Regulating Code: Towards Prosumer Law?
38 Pages Posted: 1 Mar 2013
Date Written: February 25, 2013
Abstract
In this interdisciplinary paper written by a socio-legal scholar and a computer scientist, we explain a novel holistic approach to Internet regulation in the broader public interest. We argue for ‘prosumer law’ and give an example of our proposed solution to the problems of dominant social networking sites. What should prosumer law consist of? We examine the international governance of information, especially the apparent incompatibility of human rights and trade-related concerns exposed in such multi-stakeholder fora as the OECD. Finally, we argue for holistic regulation of the Internet, taking a trans-disciplinary perspective to solve those ‘hard cases’ we have examined. Prosumer law suggests a more directed intervention, to prevent Facebook or Google or any other network from erecting a fence around its piece of the information commons: to ensure interoperability with open standards. It is not sufficient for it to permit data deletion as that only covers the user’s tracks. It requires some combination of interconnection and interoperability, more than transparency and the theoretical possibility to switch. It needs the ability for exiting prosumers to interoperate to permit exit.

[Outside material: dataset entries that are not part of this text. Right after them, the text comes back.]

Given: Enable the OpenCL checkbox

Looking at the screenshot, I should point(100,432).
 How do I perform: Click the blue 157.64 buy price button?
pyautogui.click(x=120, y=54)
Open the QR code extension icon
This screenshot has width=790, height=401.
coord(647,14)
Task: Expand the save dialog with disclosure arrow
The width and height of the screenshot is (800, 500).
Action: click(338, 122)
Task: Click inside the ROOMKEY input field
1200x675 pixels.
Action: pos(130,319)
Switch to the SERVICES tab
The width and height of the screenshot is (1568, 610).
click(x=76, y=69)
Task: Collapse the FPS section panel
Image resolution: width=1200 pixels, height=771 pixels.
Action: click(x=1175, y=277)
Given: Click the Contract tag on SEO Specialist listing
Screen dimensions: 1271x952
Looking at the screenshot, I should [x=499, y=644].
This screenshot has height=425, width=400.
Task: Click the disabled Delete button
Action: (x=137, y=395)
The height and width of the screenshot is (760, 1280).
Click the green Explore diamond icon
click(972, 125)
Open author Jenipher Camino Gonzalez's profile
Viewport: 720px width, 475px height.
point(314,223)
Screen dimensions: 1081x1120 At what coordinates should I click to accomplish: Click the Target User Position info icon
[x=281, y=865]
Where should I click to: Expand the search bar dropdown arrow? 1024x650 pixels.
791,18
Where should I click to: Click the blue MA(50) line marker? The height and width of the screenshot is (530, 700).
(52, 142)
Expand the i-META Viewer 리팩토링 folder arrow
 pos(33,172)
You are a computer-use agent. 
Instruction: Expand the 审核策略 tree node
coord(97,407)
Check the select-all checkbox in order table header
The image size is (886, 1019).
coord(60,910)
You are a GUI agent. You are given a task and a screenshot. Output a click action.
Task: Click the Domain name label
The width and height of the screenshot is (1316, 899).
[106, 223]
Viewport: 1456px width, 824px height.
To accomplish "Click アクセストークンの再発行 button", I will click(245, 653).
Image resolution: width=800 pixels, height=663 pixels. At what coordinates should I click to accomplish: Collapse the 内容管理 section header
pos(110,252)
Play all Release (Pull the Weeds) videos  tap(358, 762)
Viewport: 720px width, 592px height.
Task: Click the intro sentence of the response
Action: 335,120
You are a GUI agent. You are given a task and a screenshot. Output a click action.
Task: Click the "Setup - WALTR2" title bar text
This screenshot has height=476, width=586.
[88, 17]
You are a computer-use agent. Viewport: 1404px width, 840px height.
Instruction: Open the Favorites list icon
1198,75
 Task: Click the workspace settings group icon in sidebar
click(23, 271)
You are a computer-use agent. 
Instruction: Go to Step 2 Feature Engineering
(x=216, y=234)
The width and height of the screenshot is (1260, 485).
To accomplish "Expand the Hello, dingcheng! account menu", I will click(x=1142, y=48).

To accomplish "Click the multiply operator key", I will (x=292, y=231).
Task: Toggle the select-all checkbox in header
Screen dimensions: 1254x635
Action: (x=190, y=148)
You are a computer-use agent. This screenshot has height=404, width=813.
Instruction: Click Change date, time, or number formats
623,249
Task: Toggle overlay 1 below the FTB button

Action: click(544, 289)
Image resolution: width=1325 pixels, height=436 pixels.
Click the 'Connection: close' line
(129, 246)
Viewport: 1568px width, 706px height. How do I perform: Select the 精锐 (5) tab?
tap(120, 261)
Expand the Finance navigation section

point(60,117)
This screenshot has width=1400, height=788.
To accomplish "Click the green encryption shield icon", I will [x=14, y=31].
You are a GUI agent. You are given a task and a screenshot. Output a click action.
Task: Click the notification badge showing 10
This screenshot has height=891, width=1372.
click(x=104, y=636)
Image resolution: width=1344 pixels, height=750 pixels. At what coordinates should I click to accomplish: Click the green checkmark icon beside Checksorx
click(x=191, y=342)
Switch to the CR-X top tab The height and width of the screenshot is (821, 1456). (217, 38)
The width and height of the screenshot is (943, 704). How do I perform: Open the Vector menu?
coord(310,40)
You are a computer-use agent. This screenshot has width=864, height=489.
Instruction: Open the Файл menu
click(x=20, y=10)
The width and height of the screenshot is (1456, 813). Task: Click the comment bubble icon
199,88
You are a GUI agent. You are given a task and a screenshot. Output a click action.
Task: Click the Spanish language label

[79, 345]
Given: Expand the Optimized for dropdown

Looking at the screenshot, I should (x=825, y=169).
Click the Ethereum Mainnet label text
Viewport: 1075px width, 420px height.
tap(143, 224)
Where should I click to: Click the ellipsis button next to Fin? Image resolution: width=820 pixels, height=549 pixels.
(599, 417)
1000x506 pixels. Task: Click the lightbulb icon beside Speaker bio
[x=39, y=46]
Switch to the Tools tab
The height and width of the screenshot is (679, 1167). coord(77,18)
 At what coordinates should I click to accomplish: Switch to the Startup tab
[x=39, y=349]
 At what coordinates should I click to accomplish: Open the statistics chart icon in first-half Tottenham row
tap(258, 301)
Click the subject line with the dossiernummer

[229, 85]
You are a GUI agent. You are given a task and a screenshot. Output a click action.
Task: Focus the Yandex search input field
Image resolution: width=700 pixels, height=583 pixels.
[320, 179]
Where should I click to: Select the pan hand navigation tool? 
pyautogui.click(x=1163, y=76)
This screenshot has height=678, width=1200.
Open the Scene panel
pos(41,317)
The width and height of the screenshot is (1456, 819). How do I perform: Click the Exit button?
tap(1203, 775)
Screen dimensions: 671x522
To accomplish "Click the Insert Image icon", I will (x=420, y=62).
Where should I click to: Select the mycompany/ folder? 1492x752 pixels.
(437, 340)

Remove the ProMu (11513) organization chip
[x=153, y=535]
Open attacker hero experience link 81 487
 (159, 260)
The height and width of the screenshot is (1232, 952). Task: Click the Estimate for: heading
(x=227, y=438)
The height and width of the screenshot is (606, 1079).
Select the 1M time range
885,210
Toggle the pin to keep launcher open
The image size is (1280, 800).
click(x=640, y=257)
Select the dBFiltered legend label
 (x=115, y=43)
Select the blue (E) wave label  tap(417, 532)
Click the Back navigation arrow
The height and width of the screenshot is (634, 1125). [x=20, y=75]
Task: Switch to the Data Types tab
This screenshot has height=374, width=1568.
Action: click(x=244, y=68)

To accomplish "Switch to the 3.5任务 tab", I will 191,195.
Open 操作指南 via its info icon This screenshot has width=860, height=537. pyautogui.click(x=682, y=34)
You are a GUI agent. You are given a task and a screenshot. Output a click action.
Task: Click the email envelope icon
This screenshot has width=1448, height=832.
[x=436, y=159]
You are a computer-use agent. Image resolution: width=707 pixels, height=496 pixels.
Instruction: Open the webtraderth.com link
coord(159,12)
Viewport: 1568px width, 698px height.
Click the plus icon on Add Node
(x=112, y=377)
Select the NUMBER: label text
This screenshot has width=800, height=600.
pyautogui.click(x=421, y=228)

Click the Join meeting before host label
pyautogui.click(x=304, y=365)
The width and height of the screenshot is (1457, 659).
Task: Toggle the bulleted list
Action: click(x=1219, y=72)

We argue that it is untrue to state that there is so much convergence between platforms that there is no clear distinction between open commons and closed proprietary environments, though ‘voluntary forfeiture’ of IPR to permit greater innovation has always been commonplace. We base our argument on the empirical case studies presented in ‘Regulating Code’ (MIT Press, 2013), but we extend our argument from that monograph to assess the environmental preconditions for prosumer law to operate in Europe. We describe the multistakeholder environment for Internet governance and regulation, in which user groups lobbied along with business and governments. We also describe the insights of new institutionalism, with exit and competition for standards becoming increasingly critical in the information economy. We then describe interoperability as a means of lowering entry barriers and increasing consumer welfare. We consider United States administrative and academic arguments (Wu 2010, Zittrain 2008, Lessig 1999, 2006) for self-regulation to have demonstrably failed, and focus on the European regulatory space as more fertile ground to explore prosumerism as both a market-based and citizen-oriented regulatory tool.